I couldn’t have pointed Slovenia out to you on a map a few months ago, but it turns out it’s a cracker of a country and a belter of a place to visit. After tasting the delicious nectar that is Ljubljana, I’ve move on to the stunning Lake Bled, which is an hour’s bus ride from the capital and one of the prettiest places I’ve ever visited.
The Lake looks like something out of a dream, with crystal clear water giving way to steep, emerald green mountains that reach towards the sky. A castle like something out of a storybook stands guard above everything, while a tiny island complete with an ancient church seems to float on the surface of the lake. It’s all fucking lovely, really, and there’s not a patch of earth that doesn’t provide something to marvel at.
I arrived yesterday arvo and spent the evening sinking piss and watching a ripper of a sunset, and woke up this morning with a touch of a hangover. That wasn’t going to stop me from checking out Bled’s beauty, though, and after stuffing my face at the hotel breakfast bar, I rolled out the door and went walking.

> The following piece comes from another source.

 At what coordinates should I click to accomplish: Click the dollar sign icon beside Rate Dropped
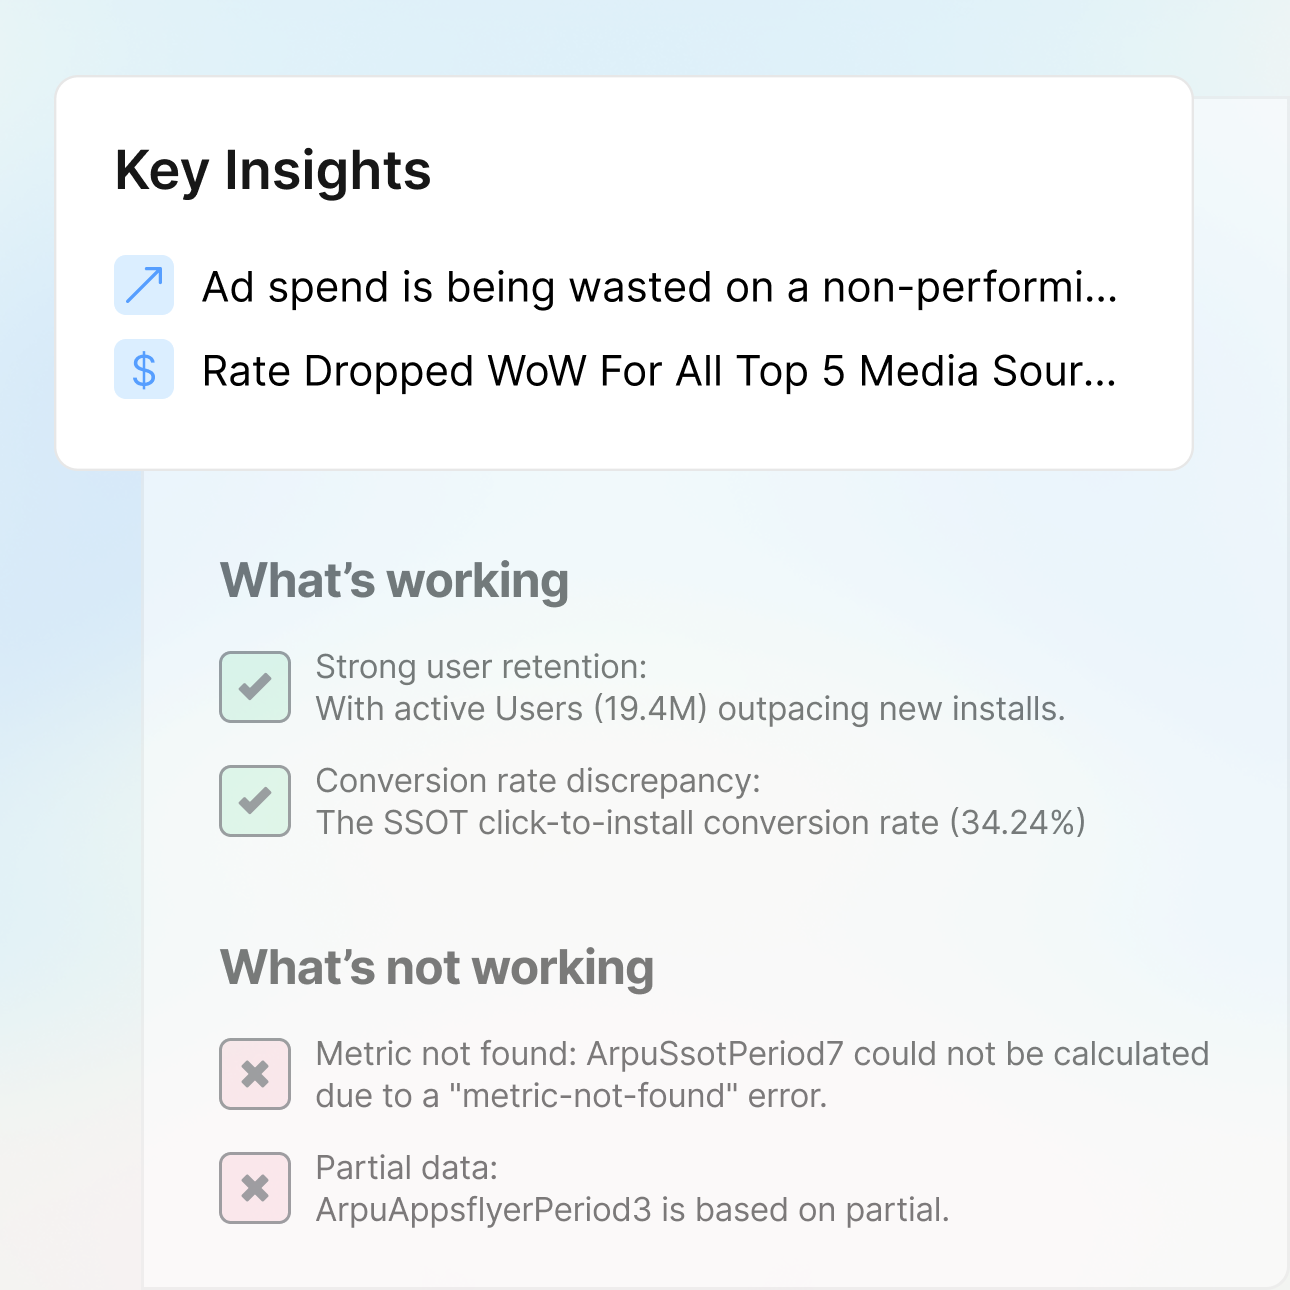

It’s about six kilometres around the lake, which can be covered in an hour at a normal pace. But if you want to stop every time you see something pretty that needs a camera pointed at it, the journey will probably take something like six hours. That’s fine, though, because every moment spent in this place is a joy.
A worthwhile detour at the western end of the lake winds up Mount Osojnica, providing stunning views out over the water. It’s from here that you will get the best views of the lake, the ones that are splashed across postcards. There’s a short track from the edge of the lake to the peak that takes maybe 10 minutes to walk, but I headed out on a longer loop that was steep and challenging, but totally worth it.

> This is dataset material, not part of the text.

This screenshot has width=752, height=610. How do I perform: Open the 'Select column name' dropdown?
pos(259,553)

The view kept getting better as I got higher (that wasn’t a drug reference), and once at the top I struggled to believe that what I was seeing was real. It’s a strange land that really needs to be seen first-hand to be truly appreciated. The lookout at the top of of Osojnica is at 611m and, while I wasn’t up there at night, everybody who ventured along this rough trail saw a full moon over the lake.
It can get a bit busy at the prettier vantage points, and while trying to enjoy the serenity I had to put up with a smiling Asian dude who wanted me to take a photo of him with a pine cone and a bunch of Pommy dipshits who rocked up with some sort of techno shit blaring from a cheap speaker (they were given the option of turning it off or watching their speaker descend from the top of the mountain at a rapid rate, and chose the former), but it’s still just bloody good.
Of course, if you’re a fat cunt, don’t have any legs, or have spent the night before drinking metho and have a hangover that could kill a brown dog, there’s a stupid little train thing that runs around the lake. It’s full of dickheads, though, and is a crap way to see the lake, so don’t bother with it.
Get out to Lake Bled, it’s a champion place and unless you’re a complete mong you’ll love it. It’s a top place to walk around, there are lots of attractive women, and you can’t point you camera at something without feeling like the second coming of Ken Duncan. I might even go for a skinny dip in the lake tomorrow!